Building the image and starting a container
To build the Docker image, run the following from within the current directory (i.e. from where the Dockerfile
is located):
docker image build --no-cache -t escrito:latest .
This will create an image called escrito:latest
.
Once the image build is done, run the following to start a container based on image escrito:latest
:
docker container run -d \
-v ./local:/escrito/de.unidue.ltl.escrito/de.unidue.ltl.escrito.examples/src/main/java/de/unidue/ltl/escrito/examples/local \
-v ./scripts:/scripts \
--name escrito-demo escrito:latest
This will start a container called escrito-demo
. The lines starting with -v
map volumes from host to container and make sure that changes applied outside the container are also reflected inside the container, and vice versa (see here for more info).

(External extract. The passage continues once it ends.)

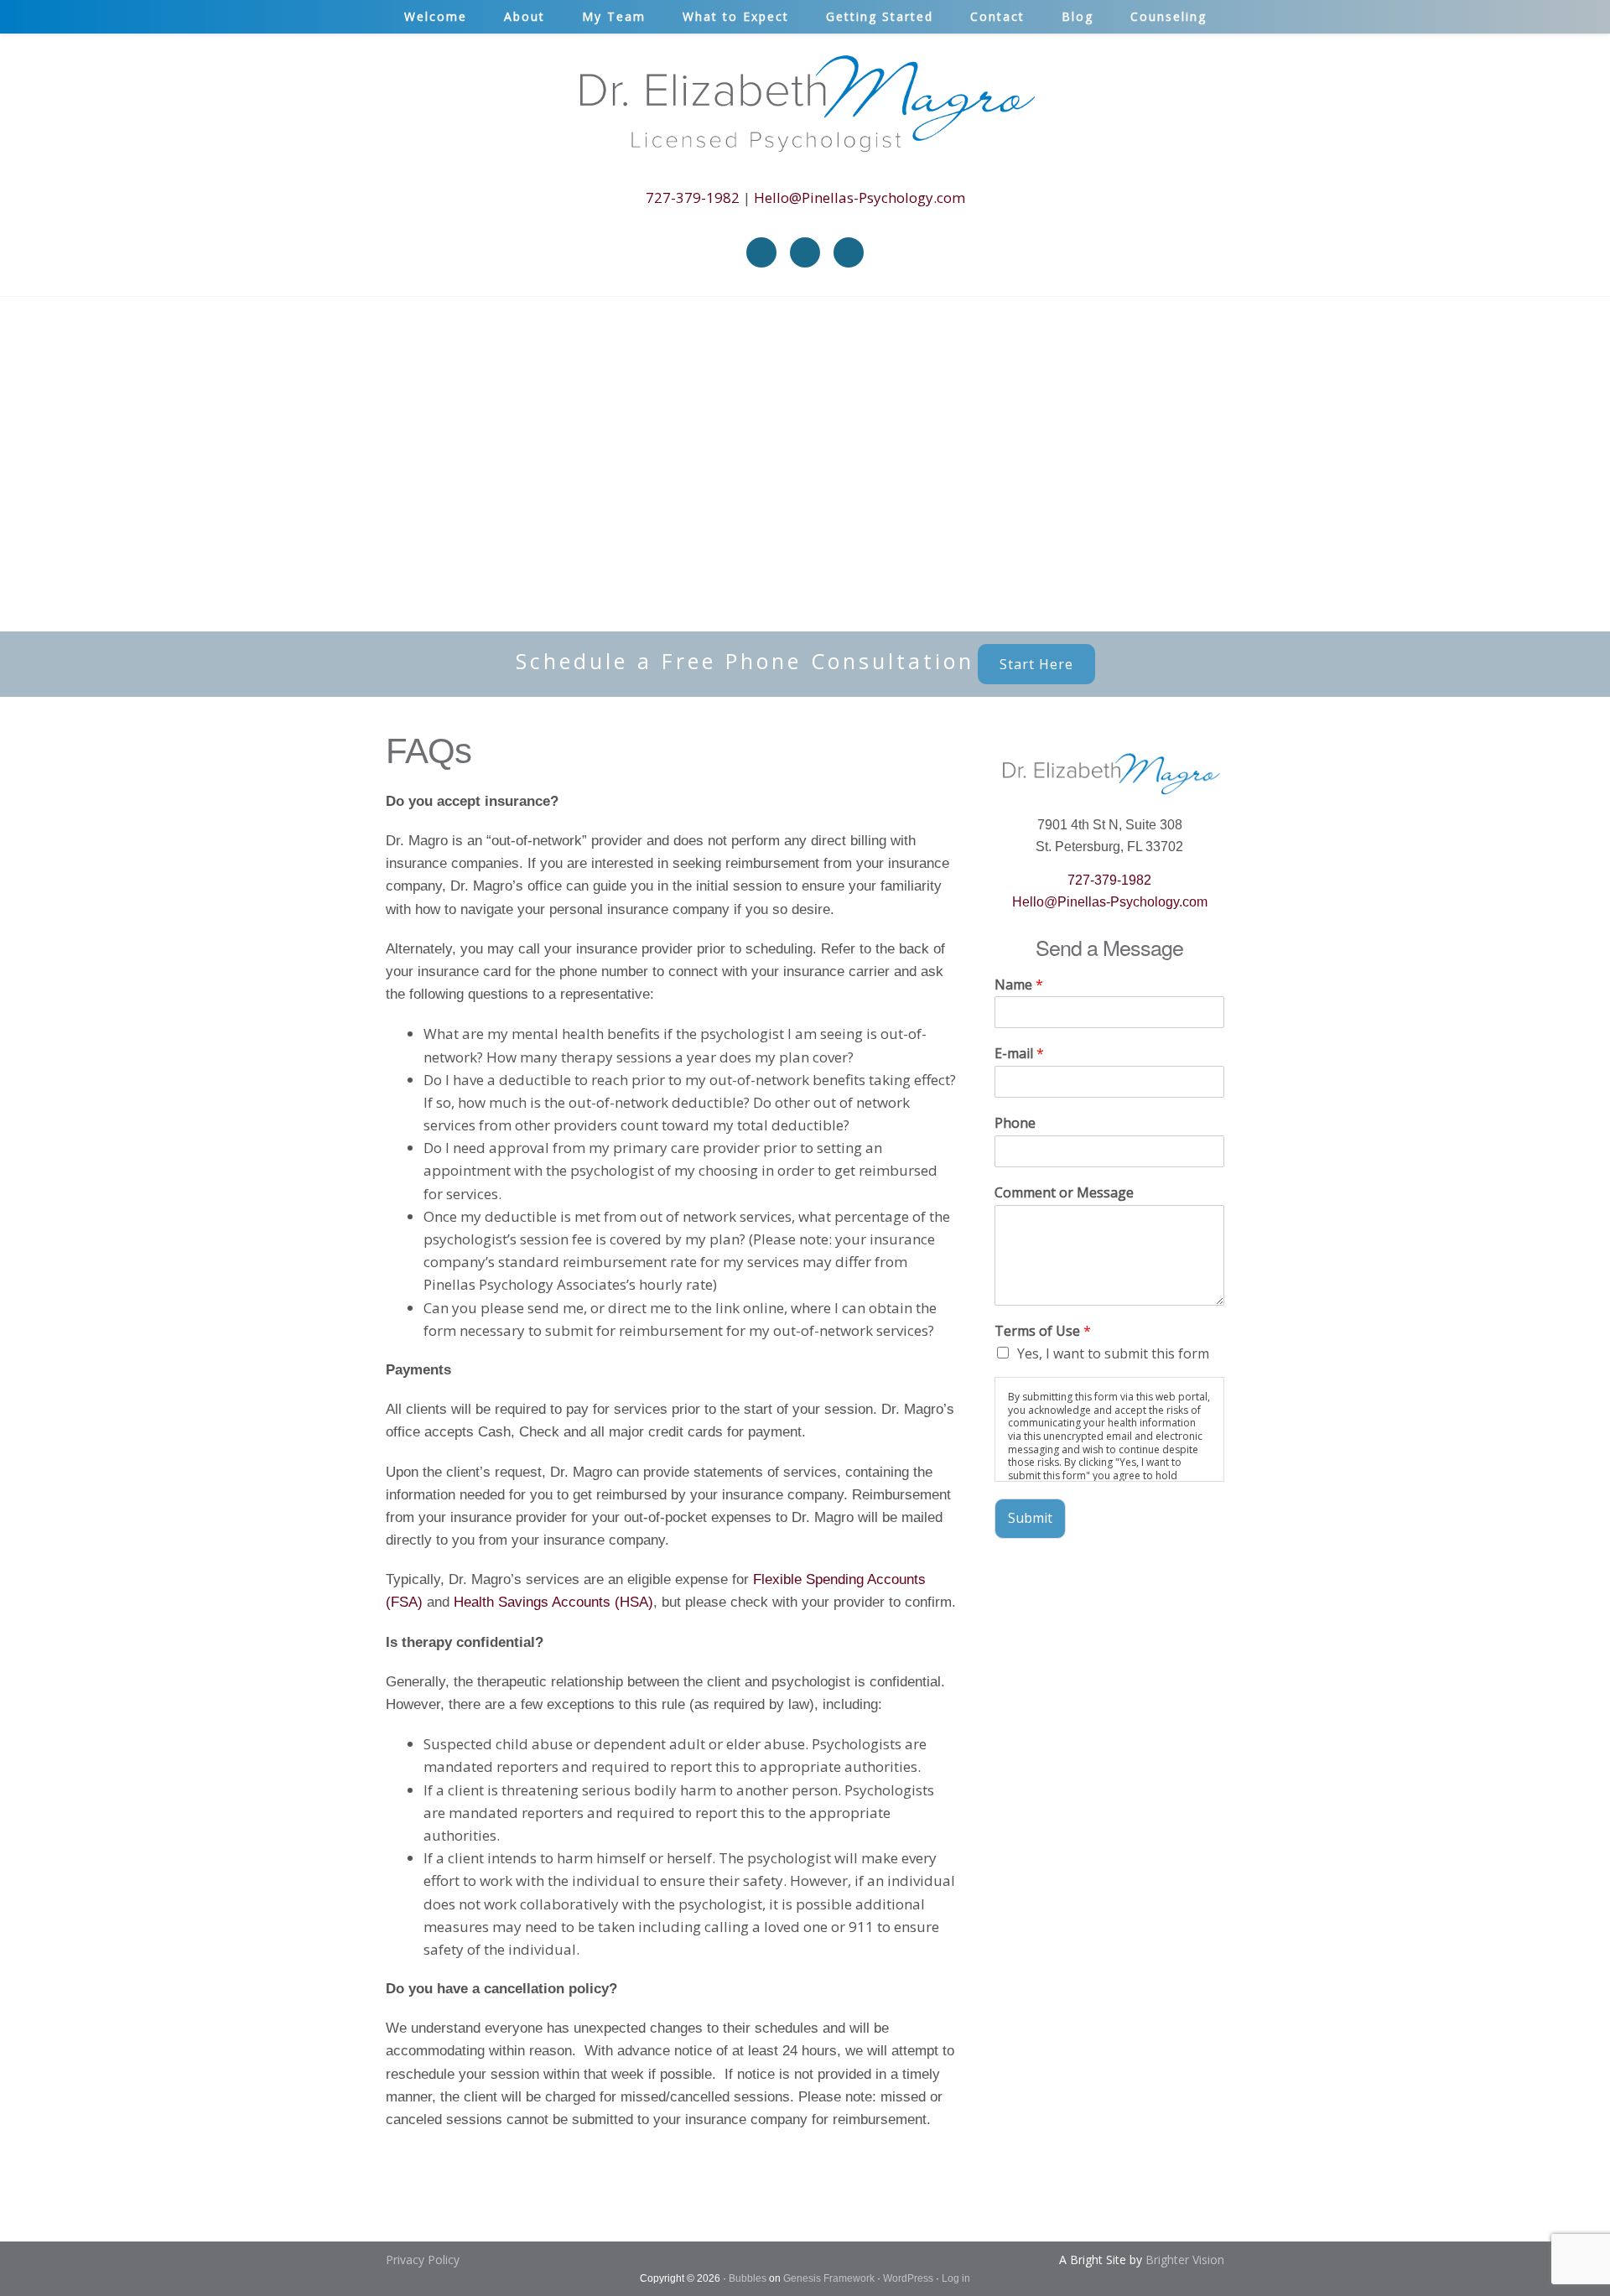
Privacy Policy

Once the container escrito-demo
is running, run the following command to attach to a terminal within the container:
docker container exec -it escrito-demo /bin/sh
Classify new learner's answers
When you are attached to the terminal of container escrito-demo
, you can run the following to classify a learner's answer based on a stored, pre-trained model:
cd /scripts && ./classify.sh 'Me_n-SMO-C-1.0-NormalizedPolyKernel-E-3.0' 'Test answer'
This command calls the scipt classify.sh
in directory /scripts
within the container. In the command above, two arguments are passed to classify.sh
. The first argument 'Me_n-SMO-C-1.0-NormalizedPolyKernel-E-3.0'
specifies the model that sould be used to classify the answer. This argument must be equivalent to a name of a sub-folder of /dkpro_target/models/
. Otherwise the classification will not work. The second argument 'Test answer'
is a placeholder for an answer that should be classified. Both arguments should be strings wrapped in quotes (i.e. '...'
). Especially for the second argument (the answer to be classified) this is important, since otherwise sentences containing whitespace will be interpreted as multiple individual arguments.
To demonstrate this, lines 27
-31
in file local/models/StoredModelPredictor.java
print some output for debugging.
If we run
cd /scripts && ./classify.sh 'Me_n-SMO-C-1.0-NormalizedPolyKernel-E-3.0' 'Test answer'
we should get the following output:
Total number of arguments passed: 2
Argument 0: Me_n-SMO-C-1.0-NormalizedPolyKernel-E-3.0
Argument 1: Test answer
0
where the first three lines are due to the above mentioned debugging print statements in local/model/StoredModelPredictor.java
and the last line shows the binary classification outcome for the specified model and the specified answer.
If we instead pass the second argument without quotes
cd /scripts && ./classify.sh 'Me_n-SMO-C-1.0-NormalizedPolyKernel-E-3.0' Test answer
we should get
Total number of arguments passed: 3
Argument 0: Me_n-SMO-C-1.0-NormalizedPolyKernel-E-3.0
Argument 1: Test
Argument 2: answer
0
This is definitely not what we want and we should therefore always pass answers in quotes to classify.sh
.
Updating StoredModelPredictor.java
Due to the volume mapping specified in the docker container run
command (see above), changes applied to local/models/StoredModelPredictor.java
on the host will be reflected inside the Docker container. However, for these changes to actually take effect, ESCRITO has to be re-compiled inside the Docker container. To re-compile using maven, run the follwoing when you are attached to a terminal inside the escrito-demo
container as described above:
cd /escrito/de.unidue.ltl.escrito && mvn compile -Dmaven.repo.local=/.m2/repository -DskipTests -o -e
The -o
flag tells maven to work in 'offline mode', i.e. it forces maven to only rely on resources that are locally available. This makes the re-build quite fast. After the re-build is done, run classify.sh
again and you should be able to observe that your changes have taken effect.